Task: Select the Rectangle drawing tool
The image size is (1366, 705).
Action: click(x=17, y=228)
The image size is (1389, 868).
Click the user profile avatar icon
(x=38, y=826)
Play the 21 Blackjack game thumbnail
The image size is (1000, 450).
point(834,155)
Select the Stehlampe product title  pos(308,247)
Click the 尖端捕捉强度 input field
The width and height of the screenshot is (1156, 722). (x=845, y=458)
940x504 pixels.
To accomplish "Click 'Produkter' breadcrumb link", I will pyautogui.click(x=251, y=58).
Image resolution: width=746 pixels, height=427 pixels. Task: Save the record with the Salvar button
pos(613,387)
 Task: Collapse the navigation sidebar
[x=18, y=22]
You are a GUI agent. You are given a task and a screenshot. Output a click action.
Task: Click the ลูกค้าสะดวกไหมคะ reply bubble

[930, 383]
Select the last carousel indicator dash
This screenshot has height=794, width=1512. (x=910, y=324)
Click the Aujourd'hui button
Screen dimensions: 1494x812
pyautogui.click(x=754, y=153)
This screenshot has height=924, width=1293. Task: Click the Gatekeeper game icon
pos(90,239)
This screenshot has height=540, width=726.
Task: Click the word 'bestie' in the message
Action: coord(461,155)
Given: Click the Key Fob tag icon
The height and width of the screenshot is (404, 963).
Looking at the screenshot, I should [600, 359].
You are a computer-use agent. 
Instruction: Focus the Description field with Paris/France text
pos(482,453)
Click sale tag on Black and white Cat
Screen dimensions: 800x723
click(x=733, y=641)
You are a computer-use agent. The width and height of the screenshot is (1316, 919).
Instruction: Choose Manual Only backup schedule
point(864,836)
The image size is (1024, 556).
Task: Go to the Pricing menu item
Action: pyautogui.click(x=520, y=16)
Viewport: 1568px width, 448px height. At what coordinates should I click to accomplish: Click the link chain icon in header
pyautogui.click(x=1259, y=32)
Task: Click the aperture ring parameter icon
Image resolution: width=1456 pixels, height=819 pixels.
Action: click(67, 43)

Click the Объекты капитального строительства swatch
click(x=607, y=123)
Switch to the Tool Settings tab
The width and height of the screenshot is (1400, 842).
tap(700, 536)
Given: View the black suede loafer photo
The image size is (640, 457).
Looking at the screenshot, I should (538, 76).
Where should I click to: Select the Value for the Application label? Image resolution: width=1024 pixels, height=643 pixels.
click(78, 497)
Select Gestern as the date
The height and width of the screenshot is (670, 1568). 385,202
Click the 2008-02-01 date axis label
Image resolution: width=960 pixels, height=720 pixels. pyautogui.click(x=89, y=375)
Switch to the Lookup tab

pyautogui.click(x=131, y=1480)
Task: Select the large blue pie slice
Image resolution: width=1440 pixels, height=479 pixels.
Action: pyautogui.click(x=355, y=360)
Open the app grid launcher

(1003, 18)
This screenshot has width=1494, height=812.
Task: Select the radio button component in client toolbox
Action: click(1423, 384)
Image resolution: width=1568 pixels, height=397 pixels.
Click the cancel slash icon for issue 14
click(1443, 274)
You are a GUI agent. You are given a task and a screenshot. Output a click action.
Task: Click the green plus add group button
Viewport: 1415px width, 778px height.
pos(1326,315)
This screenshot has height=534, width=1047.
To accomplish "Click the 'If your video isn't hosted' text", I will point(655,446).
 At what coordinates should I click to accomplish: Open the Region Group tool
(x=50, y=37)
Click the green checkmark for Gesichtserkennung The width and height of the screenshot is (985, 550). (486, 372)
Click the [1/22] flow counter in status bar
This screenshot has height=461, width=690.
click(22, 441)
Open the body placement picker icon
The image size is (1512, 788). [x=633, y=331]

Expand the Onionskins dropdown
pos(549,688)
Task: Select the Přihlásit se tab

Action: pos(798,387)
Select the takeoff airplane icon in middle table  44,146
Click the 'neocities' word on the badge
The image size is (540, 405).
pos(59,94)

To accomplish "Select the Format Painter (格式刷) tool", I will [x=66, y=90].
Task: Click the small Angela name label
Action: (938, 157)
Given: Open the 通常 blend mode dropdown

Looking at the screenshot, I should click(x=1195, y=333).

• _STATED GOAL_: Extract the entire listing above, reproducing every line verbatim and in its original order.

• _SOLUTION TO THIS TASK_:
Task: Select the Rectangle drawing tool
The image size is (1366, 705).
Action: click(x=17, y=228)
The image size is (1389, 868).
Click the user profile avatar icon
(x=38, y=826)
Play the 21 Blackjack game thumbnail
The image size is (1000, 450).
point(834,155)
Select the Stehlampe product title  pos(308,247)
Click the 尖端捕捉强度 input field
The width and height of the screenshot is (1156, 722). (x=845, y=458)
940x504 pixels.
To accomplish "Click 'Produkter' breadcrumb link", I will pyautogui.click(x=251, y=58).
Image resolution: width=746 pixels, height=427 pixels. Task: Save the record with the Salvar button
pos(613,387)
 Task: Collapse the navigation sidebar
[x=18, y=22]
You are a GUI agent. You are given a task and a screenshot. Output a click action.
Task: Click the ลูกค้าสะดวกไหมคะ reply bubble

[930, 383]
Select the last carousel indicator dash
This screenshot has height=794, width=1512. (x=910, y=324)
Click the Aujourd'hui button
Screen dimensions: 1494x812
pyautogui.click(x=754, y=153)
This screenshot has height=924, width=1293. Task: Click the Gatekeeper game icon
pos(90,239)
This screenshot has height=540, width=726.
Task: Click the word 'bestie' in the message
Action: coord(461,155)
Given: Click the Key Fob tag icon
The height and width of the screenshot is (404, 963).
Looking at the screenshot, I should [600, 359].
You are a computer-use agent. 
Instruction: Focus the Description field with Paris/France text
pos(482,453)
Click sale tag on Black and white Cat
Screen dimensions: 800x723
click(x=733, y=641)
You are a computer-use agent. The width and height of the screenshot is (1316, 919).
Instruction: Choose Manual Only backup schedule
point(864,836)
The image size is (1024, 556).
Task: Go to the Pricing menu item
Action: pyautogui.click(x=520, y=16)
Viewport: 1568px width, 448px height. At what coordinates should I click to accomplish: Click the link chain icon in header
pyautogui.click(x=1259, y=32)
Task: Click the aperture ring parameter icon
Image resolution: width=1456 pixels, height=819 pixels.
Action: click(67, 43)

Click the Объекты капитального строительства swatch
click(x=607, y=123)
Switch to the Tool Settings tab
The width and height of the screenshot is (1400, 842).
tap(700, 536)
Given: View the black suede loafer photo
The image size is (640, 457).
Looking at the screenshot, I should (538, 76).
Where should I click to: Select the Value for the Application label? Image resolution: width=1024 pixels, height=643 pixels.
click(78, 497)
Select Gestern as the date
The height and width of the screenshot is (670, 1568). 385,202
Click the 2008-02-01 date axis label
Image resolution: width=960 pixels, height=720 pixels. pyautogui.click(x=89, y=375)
Switch to the Lookup tab

pyautogui.click(x=131, y=1480)
Task: Select the large blue pie slice
Image resolution: width=1440 pixels, height=479 pixels.
Action: pyautogui.click(x=355, y=360)
Open the app grid launcher

(1003, 18)
This screenshot has width=1494, height=812.
Task: Select the radio button component in client toolbox
Action: click(1423, 384)
Image resolution: width=1568 pixels, height=397 pixels.
Click the cancel slash icon for issue 14
click(1443, 274)
You are a GUI agent. You are given a task and a screenshot. Output a click action.
Task: Click the green plus add group button
Viewport: 1415px width, 778px height.
pos(1326,315)
This screenshot has height=534, width=1047.
To accomplish "Click the 'If your video isn't hosted' text", I will point(655,446).
 At what coordinates should I click to accomplish: Open the Region Group tool
(x=50, y=37)
Click the green checkmark for Gesichtserkennung The width and height of the screenshot is (985, 550). (486, 372)
Click the [1/22] flow counter in status bar
This screenshot has height=461, width=690.
click(22, 441)
Open the body placement picker icon
The image size is (1512, 788). [x=633, y=331]

Expand the Onionskins dropdown
pos(549,688)
Task: Select the Přihlásit se tab

Action: pos(798,387)
Select the takeoff airplane icon in middle table  44,146
Click the 'neocities' word on the badge
The image size is (540, 405).
pos(59,94)

To accomplish "Select the Format Painter (格式刷) tool", I will [x=66, y=90].
Task: Click the small Angela name label
Action: (938, 157)
Given: Open the 通常 blend mode dropdown

Looking at the screenshot, I should click(x=1195, y=333).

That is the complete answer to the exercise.